カルチャーセンター事業が教育事業と言えるのかは、難しいところだと思う。カルチャーセンターの場合、達成目標や評価、合格や修了の要件の設定というのは馴染まない。途中でやめてもよいし、受講したからといって、資格が取れるようなものでもない。語学や囲碁・将棋等、達成度を評価する講座もあるが、ほんの一部である。カルチャーセンターの役割としては、大きく3つあると考えていて、「つどう」「つながる」「つづける」、つまり、同好の仲間とともに学ぶ楽しみや、生きがいを提供する生活サービス業のようなものだと考えている。
情報公開等の取組に関しては、講座の紹介の広告を新聞広告に折り込んでも以前より効果が薄れており、手段としては、印刷物よりインターネットに移行する方向を目指している。各教室のホームページを用意して、募集中の講座や講師の情報について掲載している。受講者は各教室のホームページを事細かに調べて受講する講座を探すので、おすすめ講座の紹介や講座の検索機能を充実させている。受講者はホームページ上で受講の予約とクレジットカードによる受講料の支払までできる。
カルチャーセンターにおいては、講座を標準化することはできず、地域ごとに講師を依頼し講座を実施してもらっている。
  会社の情報や支払いの方法についても全て掲載している。携帯やスマートフォンにも適用するように利便性を図っている。
  ガイドラインに対する意見としては、カルチャーセンターにおいては学習成果、修了要件、修得度、到達目標という概念がないので、それらについての仕組みの構築等については、馴染まない。カルチャーセンターの特徴としては、いつでも受講できるし、いつでも止められるということ。その仕組みを確保するため、受講規約に途中受講やキャンセル料の取扱いについて詳しく記載している。そのような仕組みの評価についても検討していただきたい。講座の途中であっても理由にかかわらず取り消せることになっている。

【佐野委員】 (栄光ホールディングスに対して)クレーム対応は、事業者として本部で対応しているのか、現場の講師に情報共有もしているのか。

【横田氏】 基本的には本部の担当部署で対応している。しかし、現場で改善に取り組んでほしい、現場にフィードバックした方が良い事案においては、次に同様のトラブルを起こさないようにするため、現場を管轄する運営部長や地域を管轄する課長に情報を共有している。
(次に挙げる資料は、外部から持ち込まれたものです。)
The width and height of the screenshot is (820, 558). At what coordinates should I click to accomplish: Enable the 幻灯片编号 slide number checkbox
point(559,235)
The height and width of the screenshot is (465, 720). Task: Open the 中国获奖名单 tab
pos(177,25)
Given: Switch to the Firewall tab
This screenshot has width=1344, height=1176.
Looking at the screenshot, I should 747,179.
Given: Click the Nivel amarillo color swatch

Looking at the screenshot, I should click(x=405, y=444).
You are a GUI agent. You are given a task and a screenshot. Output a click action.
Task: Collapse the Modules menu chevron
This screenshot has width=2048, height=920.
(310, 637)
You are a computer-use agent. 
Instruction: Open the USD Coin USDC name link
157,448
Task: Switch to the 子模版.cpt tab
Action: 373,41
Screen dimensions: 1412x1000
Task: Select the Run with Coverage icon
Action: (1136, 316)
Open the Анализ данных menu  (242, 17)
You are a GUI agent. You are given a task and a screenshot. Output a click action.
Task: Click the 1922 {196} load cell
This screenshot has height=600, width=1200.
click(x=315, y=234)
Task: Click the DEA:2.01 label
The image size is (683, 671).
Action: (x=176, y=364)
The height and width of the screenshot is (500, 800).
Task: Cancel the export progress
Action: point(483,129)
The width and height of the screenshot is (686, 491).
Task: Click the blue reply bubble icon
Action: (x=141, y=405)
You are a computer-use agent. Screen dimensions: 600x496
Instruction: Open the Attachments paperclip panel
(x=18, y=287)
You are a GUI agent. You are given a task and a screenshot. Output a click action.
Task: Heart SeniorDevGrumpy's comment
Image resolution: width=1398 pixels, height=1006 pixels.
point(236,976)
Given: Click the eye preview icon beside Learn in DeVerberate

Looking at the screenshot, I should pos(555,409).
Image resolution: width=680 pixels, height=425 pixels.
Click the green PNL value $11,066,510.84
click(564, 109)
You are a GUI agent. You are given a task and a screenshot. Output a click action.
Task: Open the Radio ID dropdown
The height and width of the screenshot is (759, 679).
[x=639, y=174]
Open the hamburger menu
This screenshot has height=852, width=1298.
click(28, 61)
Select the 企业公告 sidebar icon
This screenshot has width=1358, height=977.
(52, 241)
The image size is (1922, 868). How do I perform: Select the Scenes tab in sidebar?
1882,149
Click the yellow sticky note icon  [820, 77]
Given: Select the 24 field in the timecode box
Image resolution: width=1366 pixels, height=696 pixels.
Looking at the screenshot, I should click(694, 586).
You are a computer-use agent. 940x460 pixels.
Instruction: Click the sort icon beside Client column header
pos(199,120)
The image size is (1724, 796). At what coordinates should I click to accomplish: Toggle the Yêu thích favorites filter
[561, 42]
【棟近委員】 (イーオンに対して)PDCAのマネジメントについてどのように取り組んでいるか。

【浜井氏】 明文化していないものもあるが、PDCAは社内で行っている。例えば、サービスの質に関して、毎年、年末に生徒に対してアンケート調査を行っている。4段階で評価してもらい、コンピューターで登録し、各校に対して平均値との差を一覧にして送付している。各校において平均より低い項目に関しては、支部長を中心に原因追及を行い、指導をしている。評価結果については月2回の支部長会議で共有し、次年度のPDCAに役立てている。

【中山委員】 (NHK文化センターに対して)質保証についてどう考えているか。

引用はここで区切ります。